Holding: In a brief order, the Court declined to hear the challenge to the town’s juvenile curfew, leaving the lower-court result in place while dissenting justices urged full review of the constitutional question.
- Local court rulings left in place, so curfew enforcement continues.
- Thousands of small towns may keep juvenile curfews in effect.
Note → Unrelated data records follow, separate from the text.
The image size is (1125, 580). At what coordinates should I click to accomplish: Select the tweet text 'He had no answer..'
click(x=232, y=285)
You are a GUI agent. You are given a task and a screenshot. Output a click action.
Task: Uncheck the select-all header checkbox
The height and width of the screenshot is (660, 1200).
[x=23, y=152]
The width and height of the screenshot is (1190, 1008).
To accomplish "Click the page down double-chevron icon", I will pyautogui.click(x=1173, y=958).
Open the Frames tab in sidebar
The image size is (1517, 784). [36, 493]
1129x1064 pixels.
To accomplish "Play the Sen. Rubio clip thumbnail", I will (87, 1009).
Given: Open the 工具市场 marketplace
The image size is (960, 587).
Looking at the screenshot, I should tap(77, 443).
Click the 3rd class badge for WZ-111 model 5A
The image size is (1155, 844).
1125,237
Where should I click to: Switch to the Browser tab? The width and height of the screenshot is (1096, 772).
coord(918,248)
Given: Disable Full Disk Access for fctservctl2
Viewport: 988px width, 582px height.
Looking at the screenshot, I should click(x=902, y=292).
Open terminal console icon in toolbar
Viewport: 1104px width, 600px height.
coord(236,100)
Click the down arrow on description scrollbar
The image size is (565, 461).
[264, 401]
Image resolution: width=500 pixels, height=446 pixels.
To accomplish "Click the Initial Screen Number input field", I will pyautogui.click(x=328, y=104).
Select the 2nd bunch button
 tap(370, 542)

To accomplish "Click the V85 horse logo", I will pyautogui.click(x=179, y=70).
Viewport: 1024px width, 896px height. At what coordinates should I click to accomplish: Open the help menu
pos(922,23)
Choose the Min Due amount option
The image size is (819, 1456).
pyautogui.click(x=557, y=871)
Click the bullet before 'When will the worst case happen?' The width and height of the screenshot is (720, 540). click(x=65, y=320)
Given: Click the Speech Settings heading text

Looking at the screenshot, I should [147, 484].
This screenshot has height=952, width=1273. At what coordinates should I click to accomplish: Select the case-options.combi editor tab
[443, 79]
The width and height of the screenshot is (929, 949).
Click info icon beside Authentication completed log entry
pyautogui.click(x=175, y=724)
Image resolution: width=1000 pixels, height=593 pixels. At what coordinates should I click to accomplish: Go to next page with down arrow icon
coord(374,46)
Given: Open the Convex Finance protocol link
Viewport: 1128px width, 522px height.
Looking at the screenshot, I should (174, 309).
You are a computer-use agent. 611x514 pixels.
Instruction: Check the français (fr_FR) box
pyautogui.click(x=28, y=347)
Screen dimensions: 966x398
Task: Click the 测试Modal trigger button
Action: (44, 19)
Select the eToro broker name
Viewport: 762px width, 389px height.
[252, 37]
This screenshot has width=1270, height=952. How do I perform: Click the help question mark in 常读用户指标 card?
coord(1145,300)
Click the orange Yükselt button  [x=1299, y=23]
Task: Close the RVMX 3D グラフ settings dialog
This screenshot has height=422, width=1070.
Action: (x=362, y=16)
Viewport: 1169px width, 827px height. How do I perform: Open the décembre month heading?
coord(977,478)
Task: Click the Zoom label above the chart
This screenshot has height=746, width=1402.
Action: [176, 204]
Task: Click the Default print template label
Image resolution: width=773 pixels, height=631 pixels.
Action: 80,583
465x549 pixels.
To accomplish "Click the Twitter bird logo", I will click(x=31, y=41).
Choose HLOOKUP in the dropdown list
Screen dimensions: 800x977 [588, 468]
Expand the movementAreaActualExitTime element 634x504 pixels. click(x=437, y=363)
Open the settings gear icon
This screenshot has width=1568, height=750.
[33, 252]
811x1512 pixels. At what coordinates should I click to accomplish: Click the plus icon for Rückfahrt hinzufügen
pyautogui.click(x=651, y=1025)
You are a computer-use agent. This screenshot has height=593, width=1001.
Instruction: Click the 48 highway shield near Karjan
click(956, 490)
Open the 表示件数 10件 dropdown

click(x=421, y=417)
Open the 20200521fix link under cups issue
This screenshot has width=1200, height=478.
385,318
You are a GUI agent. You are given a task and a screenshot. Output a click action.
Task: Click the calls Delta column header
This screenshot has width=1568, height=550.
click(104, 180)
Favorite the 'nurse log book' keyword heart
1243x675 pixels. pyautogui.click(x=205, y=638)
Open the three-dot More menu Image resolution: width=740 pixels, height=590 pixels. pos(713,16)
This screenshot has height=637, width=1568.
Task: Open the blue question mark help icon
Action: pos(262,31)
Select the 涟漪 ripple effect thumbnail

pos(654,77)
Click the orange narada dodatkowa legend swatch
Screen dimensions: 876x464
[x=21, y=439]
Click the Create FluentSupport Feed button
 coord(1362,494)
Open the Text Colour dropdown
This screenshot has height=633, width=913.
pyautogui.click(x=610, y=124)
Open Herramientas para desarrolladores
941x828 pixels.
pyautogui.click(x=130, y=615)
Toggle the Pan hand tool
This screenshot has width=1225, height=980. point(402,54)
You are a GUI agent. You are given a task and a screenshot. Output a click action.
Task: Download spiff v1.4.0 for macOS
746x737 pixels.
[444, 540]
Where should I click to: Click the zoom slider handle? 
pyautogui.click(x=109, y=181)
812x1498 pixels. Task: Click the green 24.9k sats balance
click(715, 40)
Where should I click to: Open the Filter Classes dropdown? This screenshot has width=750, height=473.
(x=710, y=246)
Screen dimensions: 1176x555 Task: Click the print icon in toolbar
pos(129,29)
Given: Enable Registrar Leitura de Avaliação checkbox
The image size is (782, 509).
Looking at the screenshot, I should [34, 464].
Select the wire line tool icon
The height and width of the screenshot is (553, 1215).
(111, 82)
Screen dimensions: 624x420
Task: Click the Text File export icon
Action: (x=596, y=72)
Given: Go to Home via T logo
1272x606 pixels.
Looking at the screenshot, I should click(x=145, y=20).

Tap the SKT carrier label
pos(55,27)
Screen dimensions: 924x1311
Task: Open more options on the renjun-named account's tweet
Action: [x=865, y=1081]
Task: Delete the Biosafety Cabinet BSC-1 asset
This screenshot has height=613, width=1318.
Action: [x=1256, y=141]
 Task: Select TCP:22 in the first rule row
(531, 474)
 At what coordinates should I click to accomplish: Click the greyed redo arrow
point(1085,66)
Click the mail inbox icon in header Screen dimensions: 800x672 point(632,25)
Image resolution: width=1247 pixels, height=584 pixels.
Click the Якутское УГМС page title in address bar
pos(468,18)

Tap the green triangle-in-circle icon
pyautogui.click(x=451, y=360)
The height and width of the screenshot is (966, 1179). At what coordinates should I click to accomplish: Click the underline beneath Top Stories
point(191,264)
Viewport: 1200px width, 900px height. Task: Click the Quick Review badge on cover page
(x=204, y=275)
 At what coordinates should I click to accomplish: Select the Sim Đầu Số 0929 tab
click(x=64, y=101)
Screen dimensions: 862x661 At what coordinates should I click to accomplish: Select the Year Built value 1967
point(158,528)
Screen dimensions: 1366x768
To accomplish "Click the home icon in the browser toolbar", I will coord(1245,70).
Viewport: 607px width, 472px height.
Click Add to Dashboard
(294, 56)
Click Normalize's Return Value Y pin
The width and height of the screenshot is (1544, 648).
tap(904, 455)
- Parents risk penalties for failing to control children during curfew hours.
Summary
Background
Petitioners challenged a nonemergency curfew ordinance in Middletown, Pennsylvania, a rural town of about 10,000 people. The law makes it unlawful for minors to be on the streets during certain hours and penalizes parents who knowingly, or through “inefficient control,” allow their children to be out.
Reasoning
The key question is whether young people have weaker constitutional protection than adults for the simple freedom to leave home and move about. Justice Marshall’s dissent (joined by Justice Brennan) stresses that freedom of movement is a basic liberty protected by the Fourteenth Amendment’s Due Process Clause (the Constitution’s protection for basic liberties). He explains that laws that seriously limit that freedom must be narrowly tailored to serve a truly compelling state interest, doubts a general curfew would meet that test absent an emergency, and notes prior decisions give mixed guidance about treating children differently.
Real world impact
The Court declined to hear the case, so the lower-court outcome remains in place and the constitutional question is not resolved nationally. Justice Marshall warned the issue matters to thousands of towns with similar laws and that parents and minors could face real consequences under such curfews. Because this was a denial of review rather than a full decision on the law’s constitutionality, the issue could be raised again later.
Dissents or concurrances
Justice Marshall would have granted review to decide the constitutional question; Justice White also said he would have granted review and set the case for argument.